Reparó en ella. De complexión delicada, una faldita mona, pero discreta, encima de las rodillas y una blusa de manguillos, sus curvas eran perfectas para su figura delgada, tenía un larguísimo cabello rubio ondulado, sus rasgos eran delicados. Nariz pequeñita y respingada, mejillas rosadas, pómulos perfectos, boquita pequeña con labios generosos, su cara estaba salteada por pecas de un hermoso color pardo, pero él se perdió en sus dos ojazos verde esmeralda que se negaban a mirarlo. Sus ojos lo atraparon, llenos de luz, grandes, como dos piedras preciosas que embellecían un rostro angelical.
—¿Estás bien?— Le volvió a preguntar, una vez ella se puso de pie y él le pasó su mochila.
—Sí. Ya estoy acostumbrada al suelo.— Le sonrió, iluminándolo todo, embelleciendo incluso ese horrible callejón.

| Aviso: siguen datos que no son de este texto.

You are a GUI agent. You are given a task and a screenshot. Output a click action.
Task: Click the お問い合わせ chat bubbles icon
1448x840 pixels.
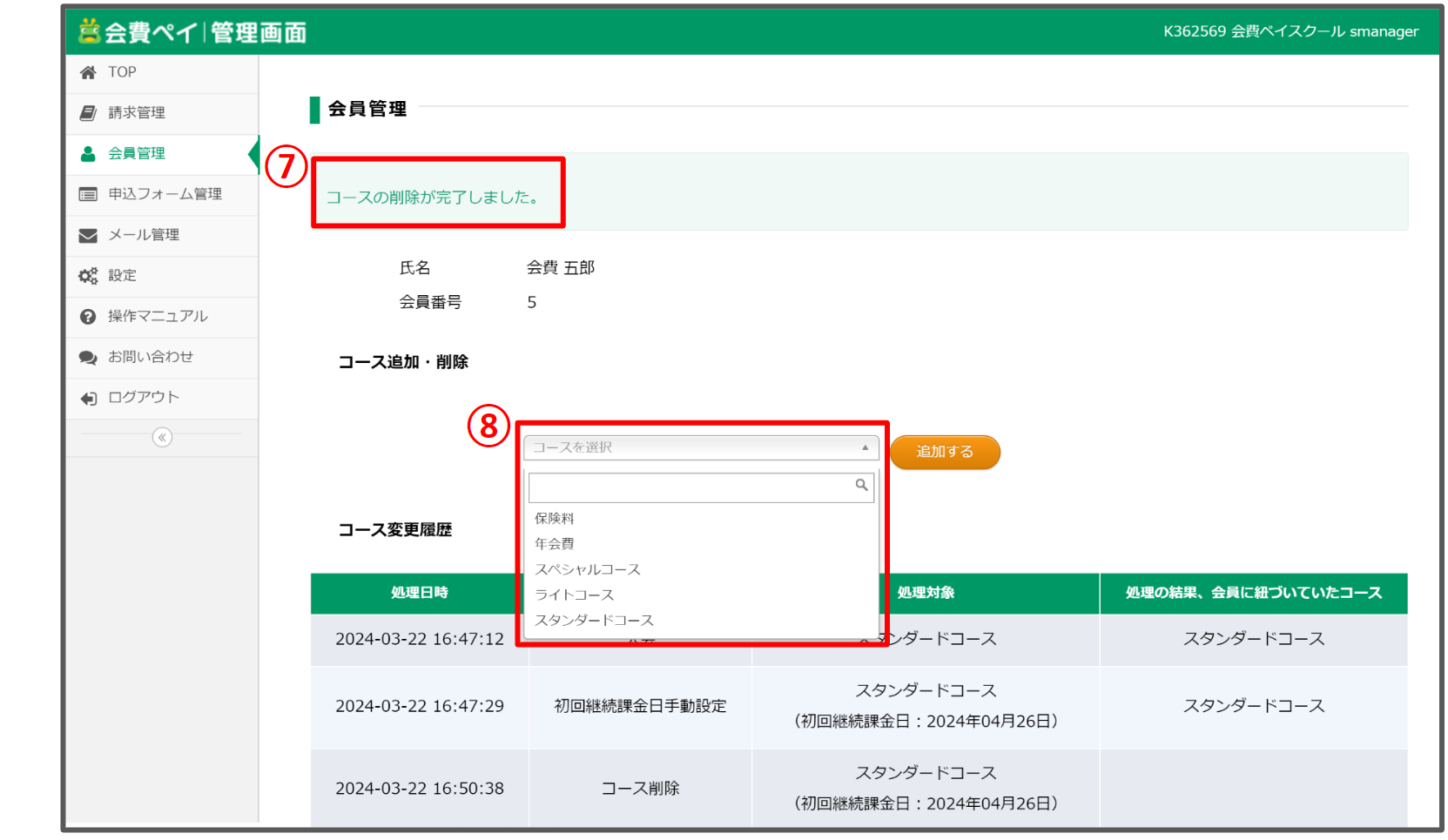coord(88,358)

—Discúlpame otra vez. No deberías caminar sola por éstas calles, son muy preligrosas...
—Es la primera vez que me tumban.— Aunque su comentario fue irónico, ella sonrió con tanta dulzura que él casi podía tocarla.
—Espero entonces que el peligro en tu camino no sea yo. Soy Terruce Grandchester, puedes llamarme Grand...— Le extendió la mano, pero ella no la tomó.
—Mucho gusto, Terruce. Yo soy Candice White. Candy.— Ella le extendió la mano ésta vez, pero no en dirección hacia él y entonces él lo supo y se quedó en shock. No tenía miedo de mirarlo a los ojos. Era ciega.
Continuará...
¡Hola!
Chicas, ésta historia no era lo que tenía en mente, pero surgió ésta mañana y la quise compartir con ustedes, espero que hasta ahora, haya llamado su atención.